Either way, I think we can say with good evidence that the body size hypothesis is supported by the data. Body size appears to decrease along the upstream-to-downstream invasion gradient.
Statistically, we can test to see if these three Major Reach length distributions are different from eachother with pairwise Kolmogorov-Smirnov tests. Below, I’ve plotted cumulative distribution curves for the modeled total length (mm) of each goby in each major reach. The K-S test p value is printed along with each plot. For each pairwise comparison, the test is statistically significant, indicating the length distributions of the goby caught in those reaches are different from eachother. In each case, the more downstream reach accumulates fish at a faster rate at smaller lengths (the left side of the plot), indicating the downstream reach is more dominated by small fish than the more upstream reach. This further supports the visual inspection of the by-reach distributions in favor of our hypothesis that the further downstream you go in a downstream invasion, the smaller-bodied the fish are.
Overall, I think we find strong evidence for our hypotheses that goby capture is highly associated with hard substrate and main/side-channel habitats as compared to soft substrate and backwater habitat. Furthermore, we find evidence that the downstream invasion front tends to support smaller-bodied fish than the larger-bodied, upstream source population.

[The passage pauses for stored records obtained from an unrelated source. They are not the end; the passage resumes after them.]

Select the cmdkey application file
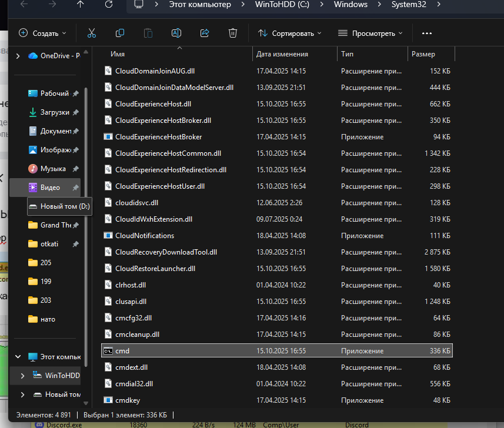 click(127, 400)
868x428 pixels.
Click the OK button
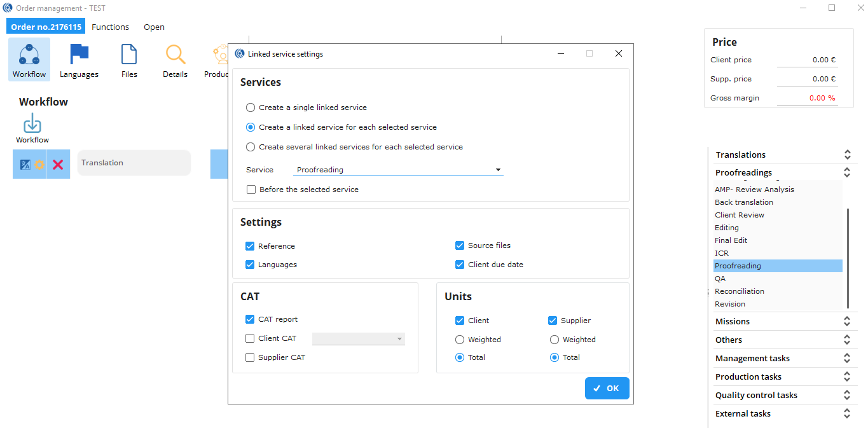pos(607,389)
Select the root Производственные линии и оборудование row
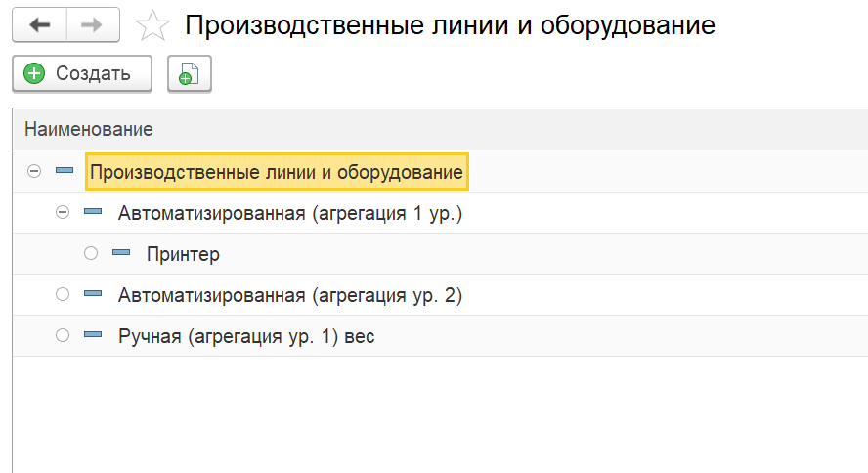The width and height of the screenshot is (868, 473). (x=276, y=172)
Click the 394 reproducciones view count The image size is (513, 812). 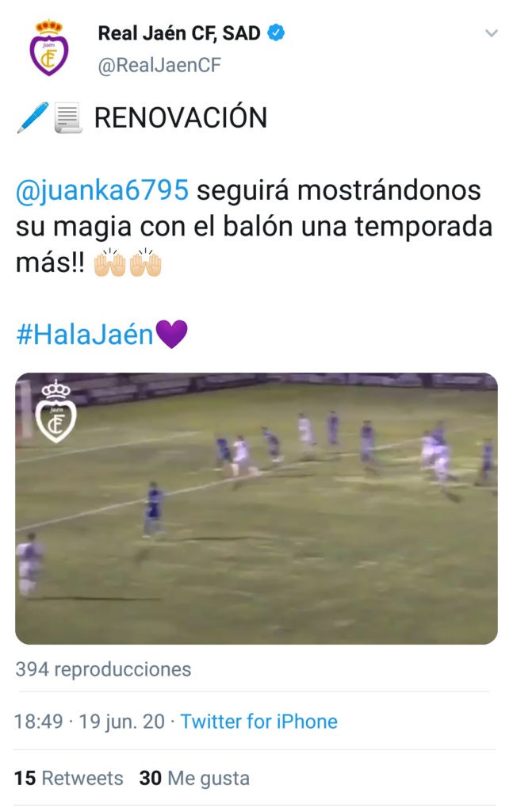pos(103,669)
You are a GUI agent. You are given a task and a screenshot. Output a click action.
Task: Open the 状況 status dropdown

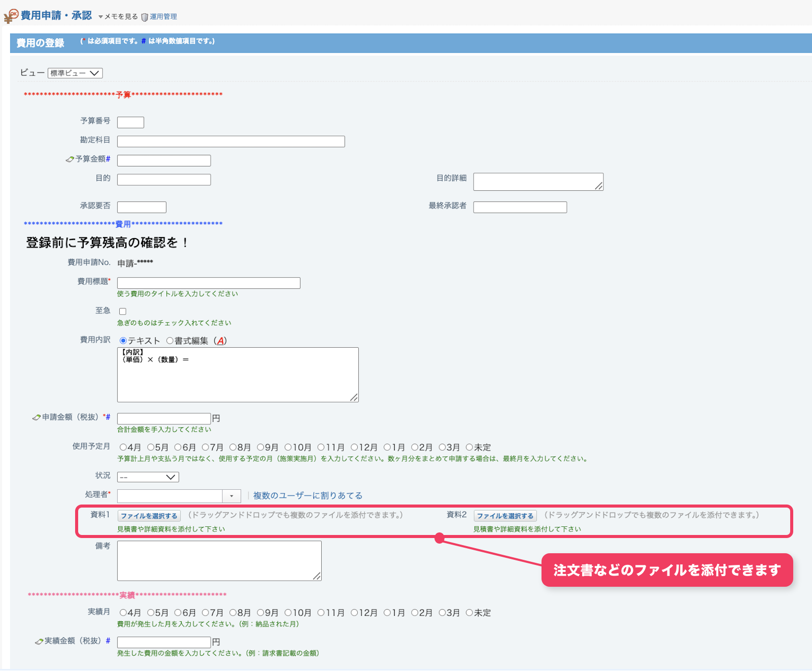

As far as describing the Illinois Waterway round goby population in invasion biology terms of ‘present’ and ‘established,’ evidence (multiple age cohorts captured in multiple years) suggests that goby are established in all pools, with the exception of Alton. I don’t think we can say they are not established in Alton, just that we don’t have enough evidence to say that they are established in Alton.
Another question that interests me: Are there so few captures / low CPUE in the lower river because of a natural gradient along a shifting invasion front from upstream to downstream? In other words, this lack of fish downriver is temporary, and will be overcome with time? Or, is this invasion gradient confounded by a strong gradient in an important habitat feature, namely hard substrate, because the prevalence of hard substrate also decreases from upstream to downstream? At the top of the ‘Presence vs. Establishment’ section, the ‘Substrate availability by pool’ illustrates this gradient (or rather step-change) in hard substrate as a proportion of all sites. But what stands out to me is that LaGrange has almost no hard substrate, even though it has multiple years with multiple sites hosting multiple age cohorts. Contrast that against Alton, which has no goby detected throughout the study, but has a relatively higher proportion of hard substrate as compared to LaGrange. Clearly, substrate alone doesn’t explain why goby are caught in LaGrange (albeit infrequently) but not in Alton. Is the explanation the natural invasion front that might be overcome with time? Or some other limiting factor, like depth?
Hopefully laying out the analysis workflow here can provide a basic structure for a manuscript’s methods and results sections. The data underlying these figures is in our shared Box folder if you want to play with it yourselves. Notably, it doesn’t include the MWRD data from Austin Happel. I think we have enough here to go forward without it because I’m not sure I like the upstream/downstream invasion confusion it introduces. But I’m happy to continue to develop the hypotheses and analyses with you both and work on fitting the spatial data into a more publishable format.